Crociera maledetta sull’Atlantico: morti tre turisti


Un focolaio di sindrome respiratoria acuta si è verificato a bordo della nave da crociera MV Hondius in viaggio da Ushuaia, in Argentina, a Capo Verde, causando la morte di tre passeggeri e colpendo altre tre persone, di cui uno ricoverato in terapia intensiva a Johannesburg e due membri dell’equipaggio in gravi condizioni a bordo. Stamattina, però, è stato comunicato che la nave proseguirà la sua rotta e dunque i passeggeri non potranno sbarcare a Capo Verde.

La crociera della MV Hondius è gestita da Oceanwide Expeditions e, secondo l’itinerario pubblicato sul suo sito web, sembra essere partita da Ushuaia, in Argentina, il 20 marzo, con arrivo previsto a Capo Verde il 4 maggio. Ieri sera, il ministero della Salute sudafricano ha affermato che la nave trasporta circa 150 turisti. La nave è lunga 107,6 metri e larga 17,6 metri. A bordo ci sono 80 cabine, in grado di ospitare fino a 170 passeggeri, 57 membri dell’equipaggio, 13 guide e un medico. Il sito web dell’operatore pubblicizza una crociera di 42 notti tra Ushuaia, nel sud dell’Argentina, e Praia, la capitale di Capo Verde un prezzo compreso tra 6.000 e 18.000 sterline a persona (rispettivamente 7.000 e 21.000 euro), che include attività come “l’avvistamento di balene e uccelli durante la visita di “alcune delle isole più remote del mondo”.

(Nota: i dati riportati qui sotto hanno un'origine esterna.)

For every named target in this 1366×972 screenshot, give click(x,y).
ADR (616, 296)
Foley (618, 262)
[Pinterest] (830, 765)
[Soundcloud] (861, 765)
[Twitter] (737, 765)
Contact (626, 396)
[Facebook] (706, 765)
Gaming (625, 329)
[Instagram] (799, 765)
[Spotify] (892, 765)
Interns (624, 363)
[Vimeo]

Anche l’Oms ha confermato il focolaio: “l’Organizzazione è stata informata di un evento di salute pubblica che coinvolge una nave da crociera in navigazione nell’Oceano Atlantico e sta fornendo supporto. Ad oggi, un caso di infezione da hantavirus è stato confermato in laboratorio e altri cinque casi sono sospetti. Delle sei persone colpite, tre sono decedute e una è attualmente ricoverata in terapia intensiva in Sudafrica”, ha dichiarato l’organizzazione. Secondo l’Oms, però, il sospetto focolaio di hantavirus sulla nave da crociera presenta un basso rischio per la popolazione. Dunque, non c’è bisogno di panico o di restrizioni di viaggio. Le infezioni da hantavirus infatti sono rare e solitamente legate all’esposizione a roditori infetti.

Secondo la BBC, i passeggeri che presentavano il sospetto hantavirus sarebbero stati infettati prima di salire a bordo della nave da crociera, a causa del lungo periodo di incubazione del virus. Per gli epidemiologi è raro che gli esseri umani contraggano l’hantavirus ed è “molto insolito” che la malattia si sviluppi su una nave da crociera. li hantavirus infatti si trasmettono all’uomo attraverso roditori selvatici infetti, come topi o ratti, che eliminano il virus con la saliva, l’urina e le feci. Un morso, il contatto con questi roditori o con i loro escrementi, così come l’inalazione di polvere contaminata, possono causare l’infezione. Esistono molti tipi di hantavirus, che si distinguono per la loro distribuzione geografica e la presentazione clinica. Secondo il sito web dell’Ufficio federale della sanità pubblica (Ufsp) svizzero, “solo un tipo di virus, estremamente raro, può essere trasmesso da persona a persona”.